Task objective: Using the records below, copy exactly the part that opens with the line holding "Click the key icon in Password field" and closes with the line holding "Sort the task list", minus the pictures.

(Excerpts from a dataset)
^^^^^^^^
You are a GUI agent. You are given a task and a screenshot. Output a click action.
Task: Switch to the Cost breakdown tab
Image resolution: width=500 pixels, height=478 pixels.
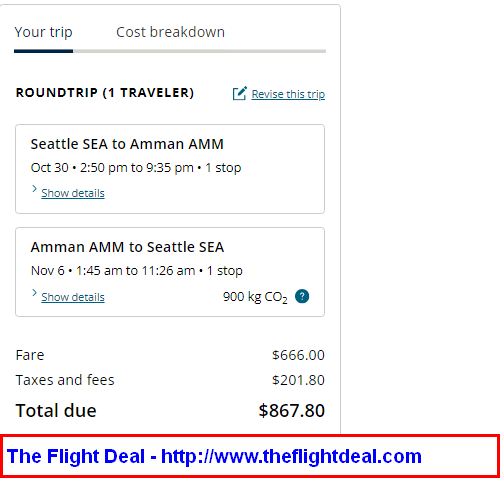point(170,32)
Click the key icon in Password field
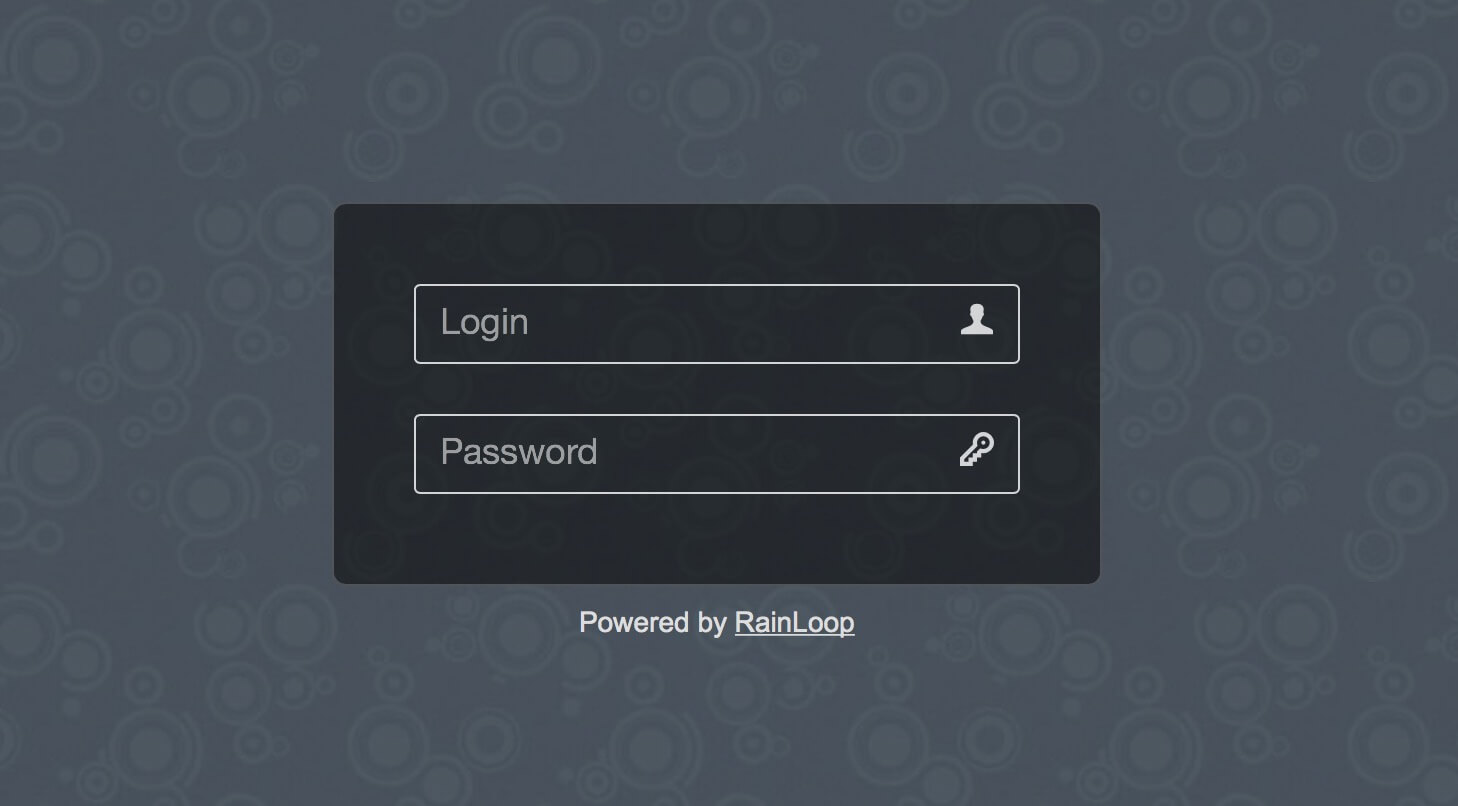1458x806 pixels. click(x=977, y=450)
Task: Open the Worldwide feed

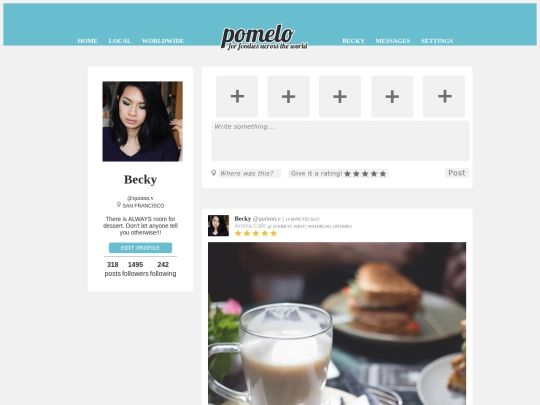Action: pos(163,41)
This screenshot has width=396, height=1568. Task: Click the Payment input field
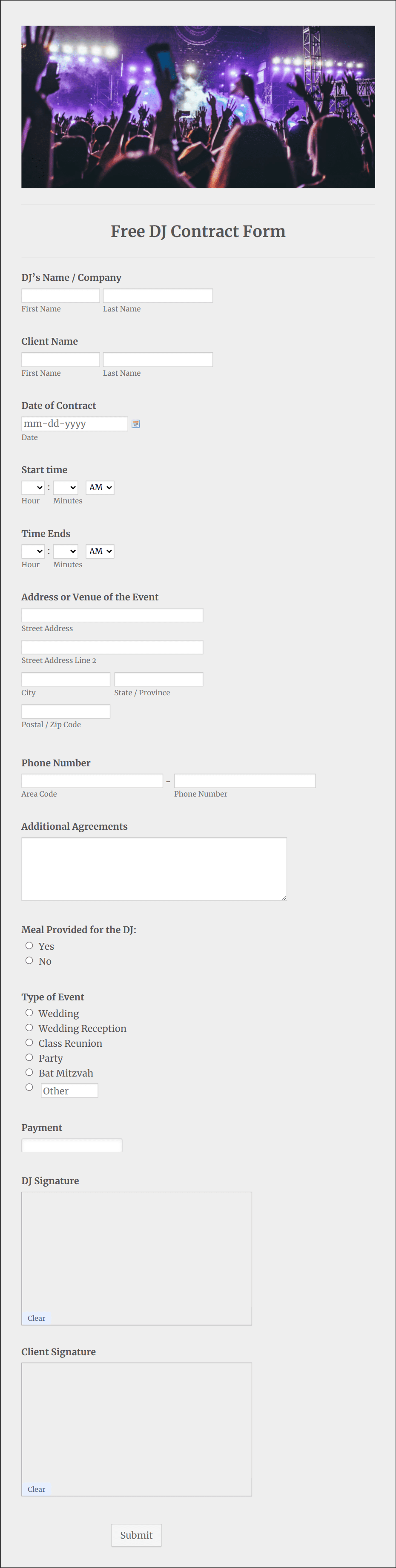tap(72, 1145)
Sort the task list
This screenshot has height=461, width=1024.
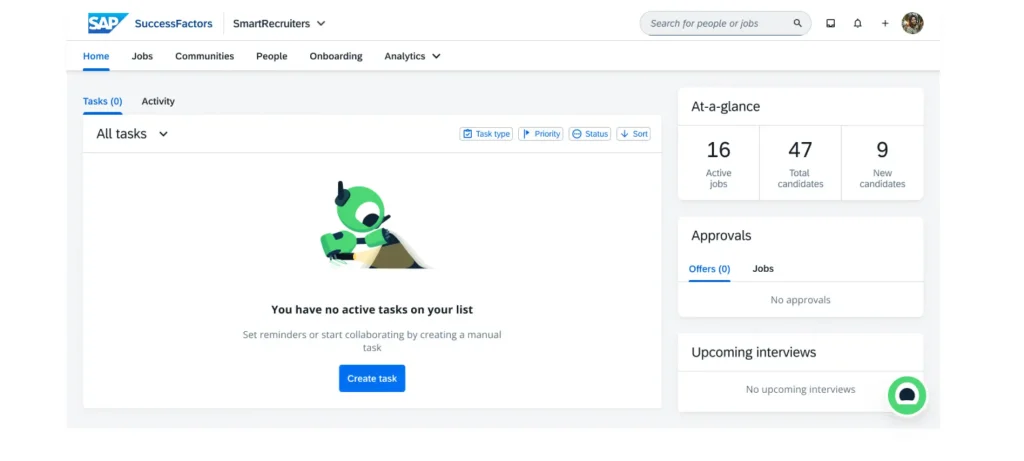[633, 134]
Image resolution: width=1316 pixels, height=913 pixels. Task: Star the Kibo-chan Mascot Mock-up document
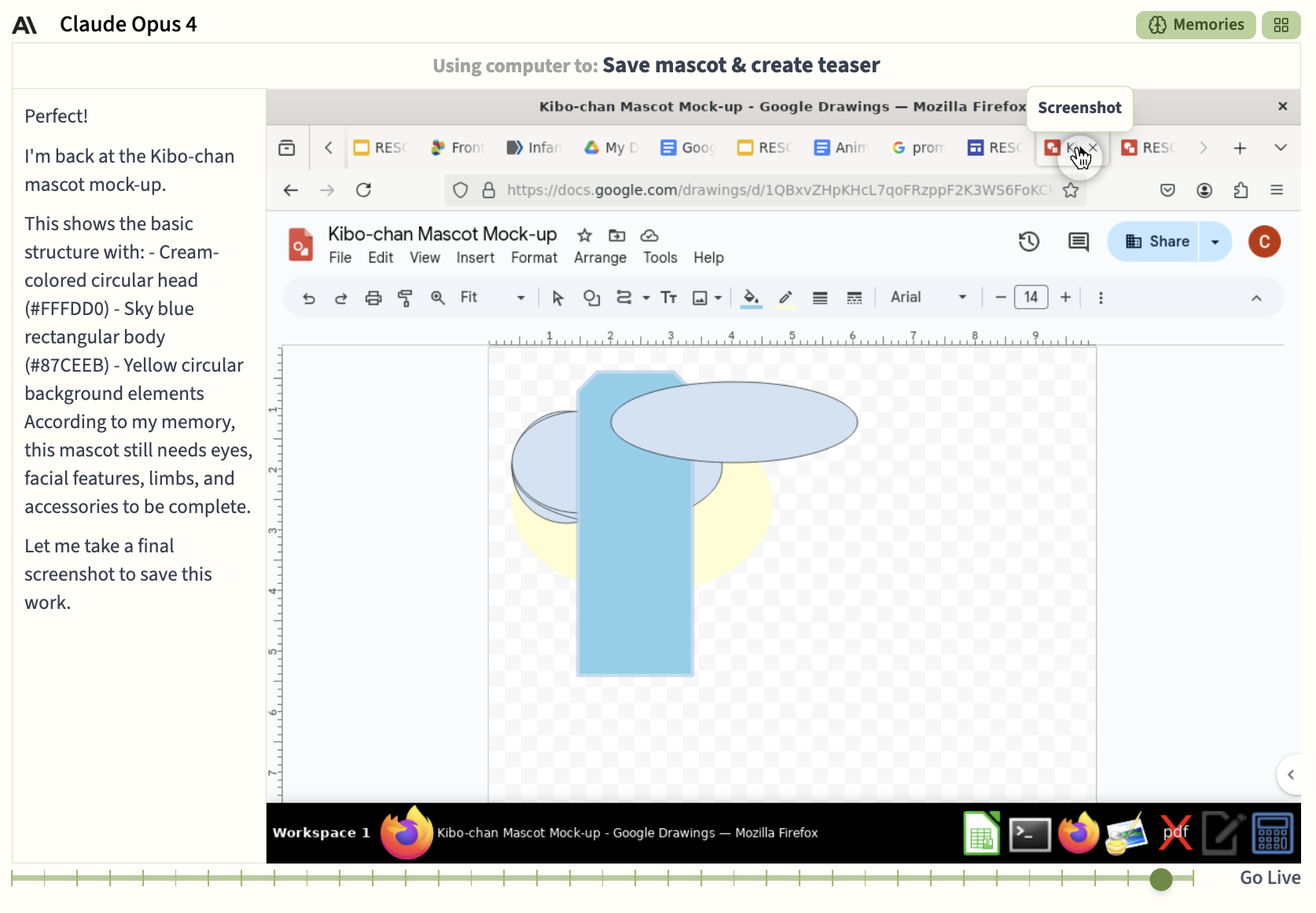coord(584,235)
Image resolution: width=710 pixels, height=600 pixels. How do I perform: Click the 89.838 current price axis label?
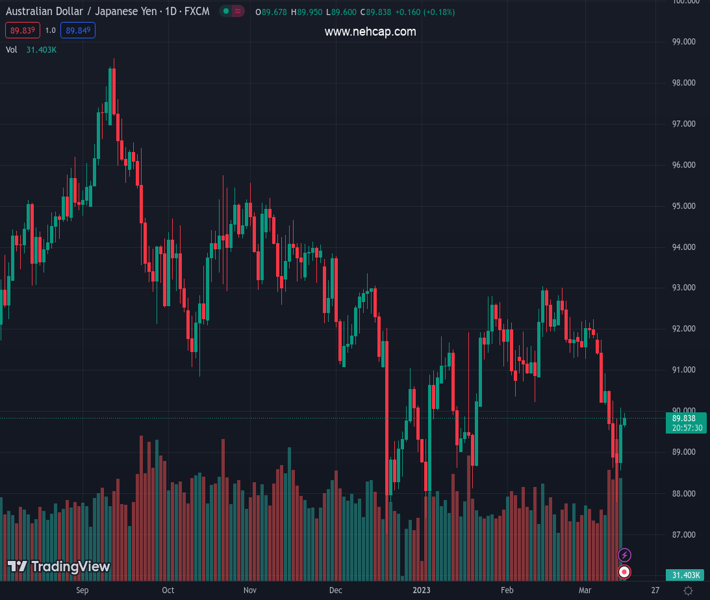pyautogui.click(x=686, y=419)
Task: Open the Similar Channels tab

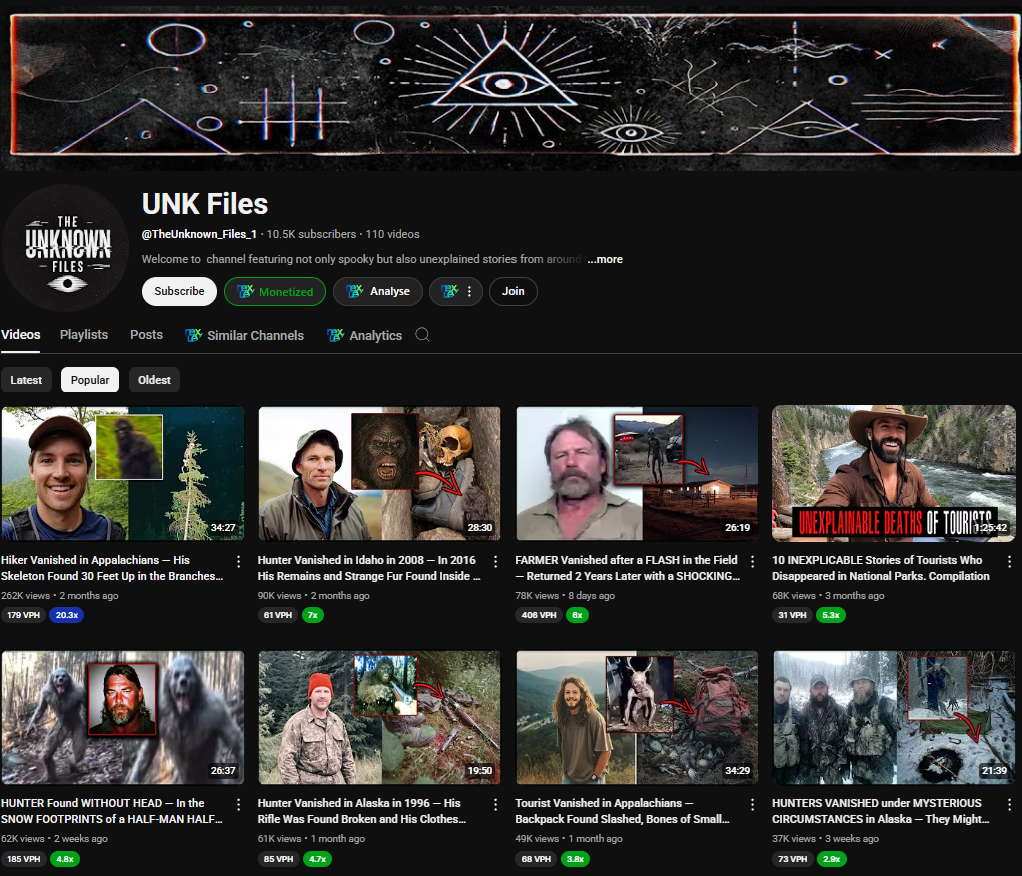Action: point(245,335)

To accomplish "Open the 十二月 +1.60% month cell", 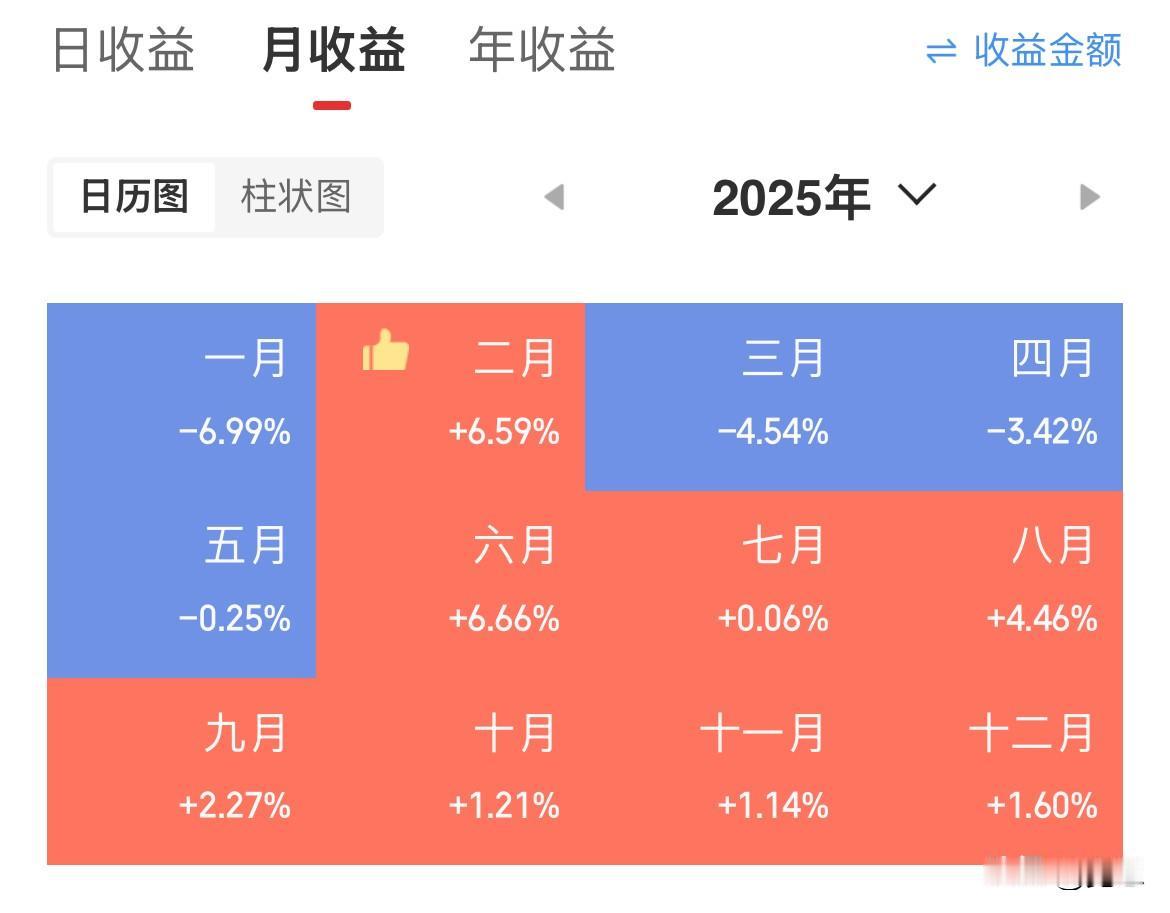I will 988,770.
^^^^^^^^
Exercise output:
Click the key icon in Password field
1458x806 pixels. click(x=977, y=450)
Task: Open the Worldwide feed

Action: pos(163,41)
This screenshot has width=396, height=1568. Task: Click the Payment input field
tap(72, 1145)
Sort the task list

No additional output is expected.